Les politiques de l’écologie sont effectivement un bon exemple. Elles sont prises à leur tour dans cette ligne de pente qui consiste à confier la résolution de problèmes de sécurité sanitaire à des agences indépendantes comme l’EFSA (Autorité européenne de sécurité des aliments) où les citoyens sont peu représentés et qui peinent à se détacher du point de vue des grandes entreprises du secteur. Compte tenu de l’ampleur des transformations sociales et économiques qu’impliquent la transition écologique, l’Etat pourra difficilement faire l’économie de nouvelles alliances et de nouveaux partenariats qui permettent de contrebalancer cette écologie de marché en renouant par exemple avec l’esprit participatif qui irriguait historiquement le droit de l’environnement.
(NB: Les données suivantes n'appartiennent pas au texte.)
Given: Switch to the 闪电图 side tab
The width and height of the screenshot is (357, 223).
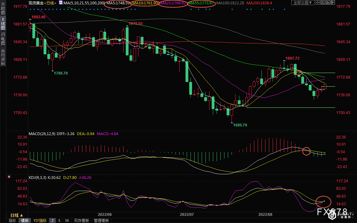Looking at the screenshot, I should click(x=3, y=39).
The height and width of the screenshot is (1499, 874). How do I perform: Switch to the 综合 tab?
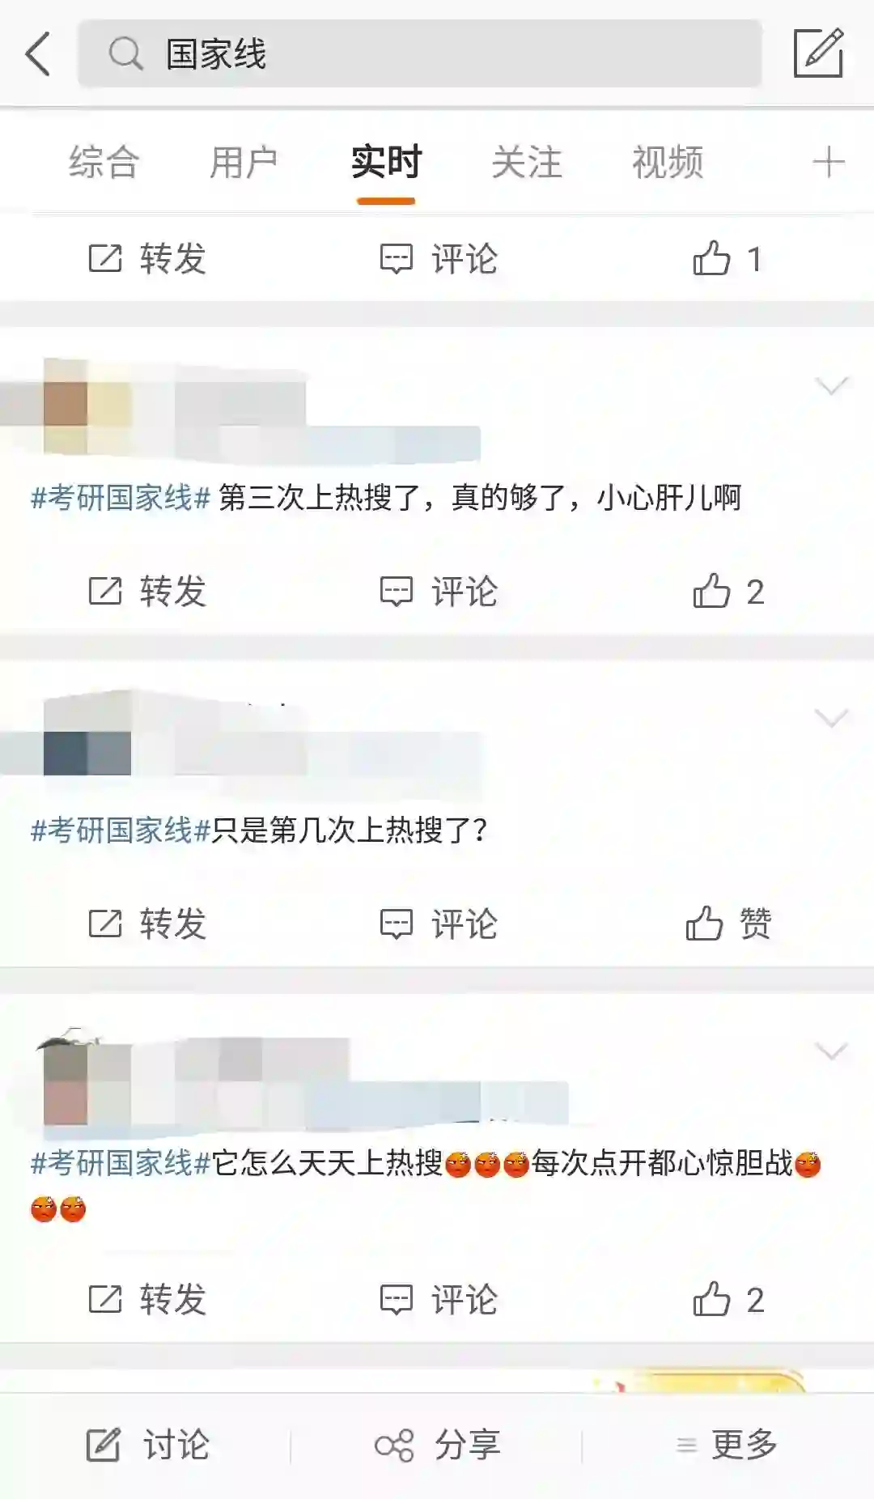tap(104, 162)
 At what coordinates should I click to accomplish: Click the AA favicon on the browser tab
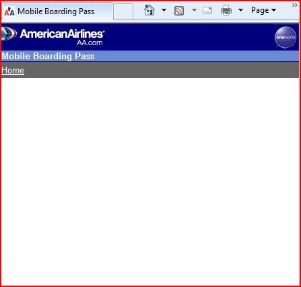(x=9, y=11)
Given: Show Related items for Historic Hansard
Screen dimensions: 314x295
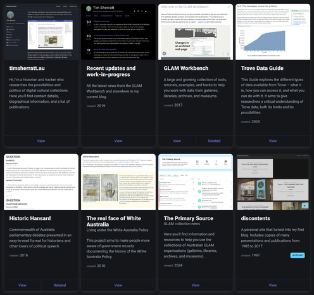Looking at the screenshot, I should (x=60, y=285).
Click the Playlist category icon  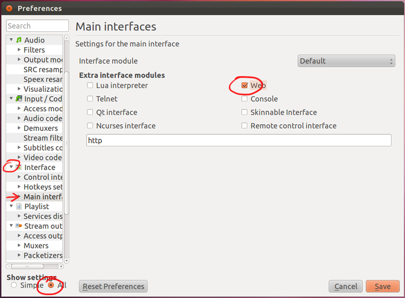(x=19, y=206)
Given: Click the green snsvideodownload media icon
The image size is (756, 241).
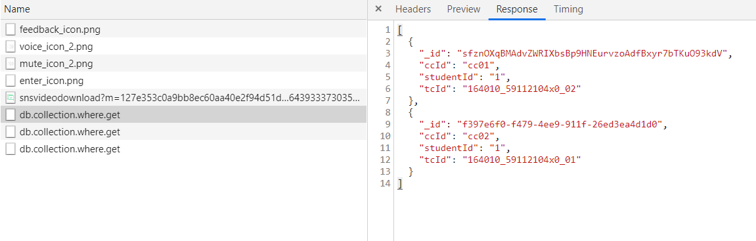Looking at the screenshot, I should click(10, 98).
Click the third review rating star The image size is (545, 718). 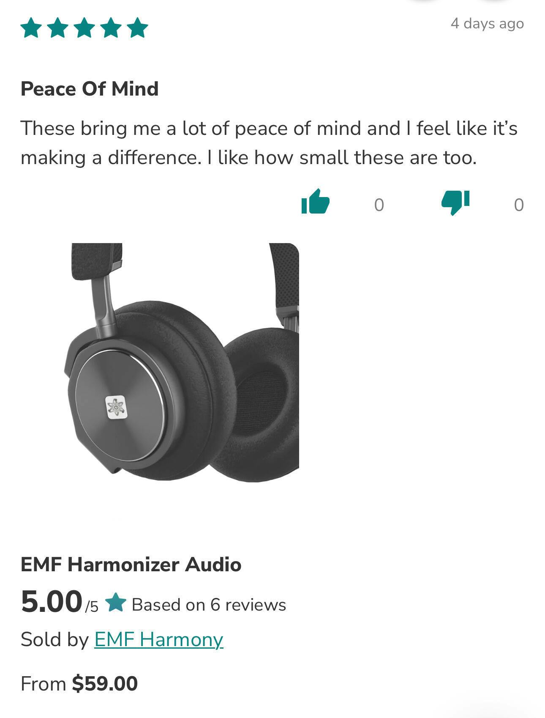[x=84, y=28]
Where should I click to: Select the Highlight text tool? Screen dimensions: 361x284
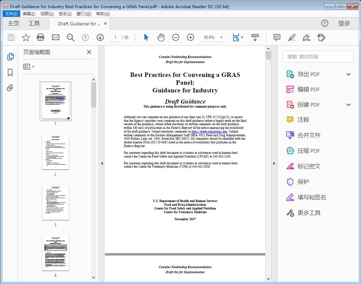(291, 37)

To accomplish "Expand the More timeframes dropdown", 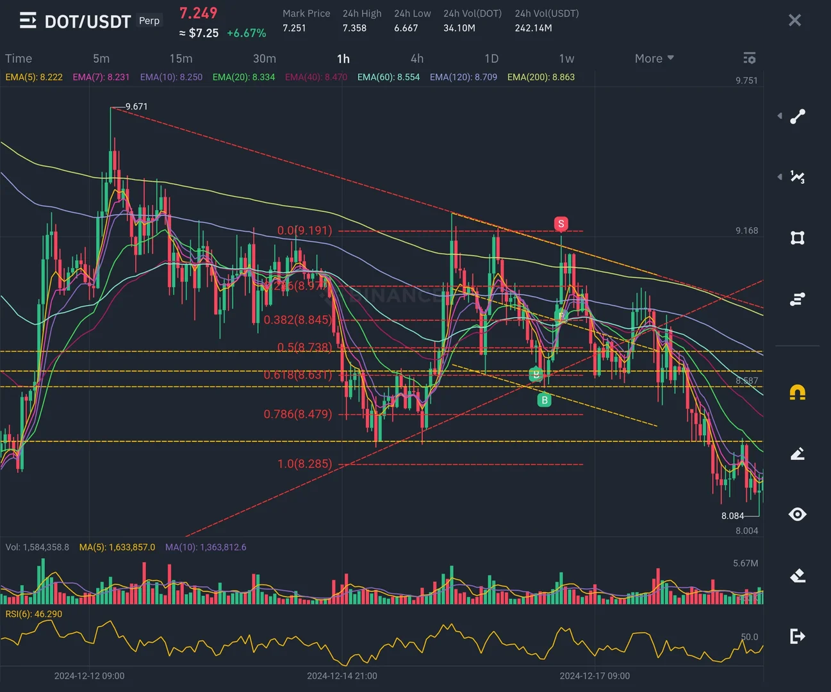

La Convention citoyenne sur le climat est née dans cet esprit mais, si l’expérience délibérative est prometteuse, elle a aussi confirmé que les élites politico-administratives n’étaient pas disposées à se laisser convaincre si facilement… L’arme du droit est sans doute plus prometteuse, au moins à court terme : les procès climatiques qui se multiplient aujourd’hui en Europe ont effectivement fait bouger le point d’équilibre des politiques de l’environnement : ils ont consacré notamment les droits du public à exiger de l’Etat qu’il rende des comptes et que sa responsabilité soit engagée sur la manière dont il prend effectivement le tournant voulu à la Cop 21. C’est tout sauf une solution magique car on ne revient pas d’un coup sur ce qui s’est consolidé sur trente ans ; mais ces décisions de justice sont des premières prises pour arrimer les politiques écologiques à la sphère du public.